Franzinelli hat nun nach ihrem Verbleib geforscht - aber man findet sie weder beim zuständigen Tribunal, obgleich ihr Eingang ins Archiv verzeichnet wurde, noch gibt es von ihnen eine Spur bei den verschiedenen Staatsarchiven. Auch fehlen Unterlagen, aus denen ihre Vernichtung hervorgehen würde. Der Historiker hat keinen Zweifel: die aus Vercelli verschwundenen Hefte lagern inzwischen im Tresor der Biblioteca di Via Senato von Marcello Dell'Utri.

Befehle an das Pferd

Silvio Berlusconi hat sie vorab gelesen, jedenfalls zitierte er aus ihnen auf der Pariser OECD-Tagung im Mai 2010. Mit den Worten Mussolinis klagte er über eigene mangelnde Machtbefugnis: "Man sagt, dass ich Macht habe. Das ist nicht wahr, vielleicht haben meine Funktionäre Macht, was weiß ich. Ich weiß nur, dass ich meinem Pferd befehlen kann, nach links zu oder nach rechts zu schwenken. Und damit muss ich mich zufrieden geben." Armer Duce, armer Silvio.

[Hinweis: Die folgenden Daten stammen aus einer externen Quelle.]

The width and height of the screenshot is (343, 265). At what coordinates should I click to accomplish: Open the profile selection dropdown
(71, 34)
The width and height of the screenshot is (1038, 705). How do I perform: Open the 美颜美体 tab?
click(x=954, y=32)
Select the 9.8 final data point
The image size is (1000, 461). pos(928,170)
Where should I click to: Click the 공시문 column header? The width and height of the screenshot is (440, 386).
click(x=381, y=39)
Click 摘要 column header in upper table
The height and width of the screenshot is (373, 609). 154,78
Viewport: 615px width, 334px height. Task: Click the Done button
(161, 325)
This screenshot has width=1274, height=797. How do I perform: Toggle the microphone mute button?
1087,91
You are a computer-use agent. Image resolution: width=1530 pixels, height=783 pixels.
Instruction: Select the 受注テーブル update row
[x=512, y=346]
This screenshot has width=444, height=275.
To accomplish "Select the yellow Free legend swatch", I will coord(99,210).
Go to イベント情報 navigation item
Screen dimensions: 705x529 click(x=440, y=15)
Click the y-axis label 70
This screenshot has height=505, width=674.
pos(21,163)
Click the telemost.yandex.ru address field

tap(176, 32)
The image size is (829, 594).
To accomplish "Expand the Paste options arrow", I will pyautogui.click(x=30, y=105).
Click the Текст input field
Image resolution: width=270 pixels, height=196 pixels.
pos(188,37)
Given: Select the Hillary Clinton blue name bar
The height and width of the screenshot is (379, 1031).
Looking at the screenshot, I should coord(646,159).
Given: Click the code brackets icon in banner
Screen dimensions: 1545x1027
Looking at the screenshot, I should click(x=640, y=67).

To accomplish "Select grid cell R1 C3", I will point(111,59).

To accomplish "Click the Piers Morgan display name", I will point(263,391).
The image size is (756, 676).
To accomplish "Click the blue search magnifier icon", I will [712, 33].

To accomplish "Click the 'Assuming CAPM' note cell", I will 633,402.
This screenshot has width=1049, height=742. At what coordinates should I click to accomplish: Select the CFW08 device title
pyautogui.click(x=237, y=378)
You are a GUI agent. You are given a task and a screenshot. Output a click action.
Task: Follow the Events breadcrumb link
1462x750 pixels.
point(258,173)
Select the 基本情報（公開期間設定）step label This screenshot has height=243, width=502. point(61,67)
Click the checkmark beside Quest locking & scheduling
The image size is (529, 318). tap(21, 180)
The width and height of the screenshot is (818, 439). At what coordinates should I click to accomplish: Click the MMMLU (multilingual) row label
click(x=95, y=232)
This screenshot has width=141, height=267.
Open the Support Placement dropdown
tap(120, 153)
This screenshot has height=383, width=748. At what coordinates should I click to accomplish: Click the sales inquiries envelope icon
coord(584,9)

Während Bompiani jetzt die Veröffentlichung des dritten Bandes vorbereitet, wird der Hintergrund immer verworrener. Marcello Dell'Utri verwaltet die Tagebücher, ihm gehören sie aber nicht. Bompiani zahlt Autorenrechte an die Erben Mussolinis, denen die Kalenderhefte aber auch nicht gehören. Sie haben ihre Tantiemen an einen Bauunternehmer von Prato weiter verkauft, der angeblich ebenfalls keinen Besitzanspruch hat.

Auch ist inzwischen der Blumenhändler aus Lugano, der Partisanensohn, aus der Geschichte verschwunden. Das war eine von vielen Falschaussagen, die einer kritischen Öffentlichkeit Sand in die Augen streuen sollten. Dafür steht ein geheimnisvoller "Mister X", ein "Altbesitzer" aus dem italienisch-schweizerischen Grenzort Domodossola im Streit mit mehreren Rechtsanwälten und Vermittlern im Tessin.

In der Fälschung wird Geschichte zum Geschäft, zu einem ziemlich schmutzigen sogar. Der Historiker Franzinelli kommentiert, das seien die politischen und kulturellen Symptome einer Situation des Niedergangs, "in der auch Geschichte mystifiziert und manipuliert wird". Mussolini hat Tagebücher geschrieben, das scheint sicher. Möglich ist, dass er sie kurz vor Kriegsende in Salò dem japanischen Botschafter übergeben hat, der sie an die Vertretung seines Landes in Bern weiterleitete. Dort sollen sie dann bei der Kapitulation Japans verbrannt worden sein. Aber auch diese Theorie klingt eher nach Kino als nach Wirklichkeit.

Das Thema Mussolini verkauft sich zur Zeit gut in Italien, Titel zum Faschismus boomen. Die Sehnsucht nach einer starken Vaterfigur wächst in dem Land, das offenbar jede Orientierung verloren hat und sich jetzt sogar von Berlusconi verraten fühlt. Die rechtspopulistische Mailänder Tageszeitung Libero zerstückelte den ersten Band der Bompiani-Ausgabe in 30 Folgen, legte sie dem Blatt diesen März und April bei und steigerte die Auflage erheblich.

Doch es gibt auch einen Gegenöffentlichkeit. Als Marcello Dell'Utri die angeblichen Tagebücher Mussolinis im vorigen Herbst bei den Büchertagen von Como vorstellen wollte, musste die Veranstaltung wegen wütender Proteste antifaschistischer Gruppen im Publikum abgebrochen werden.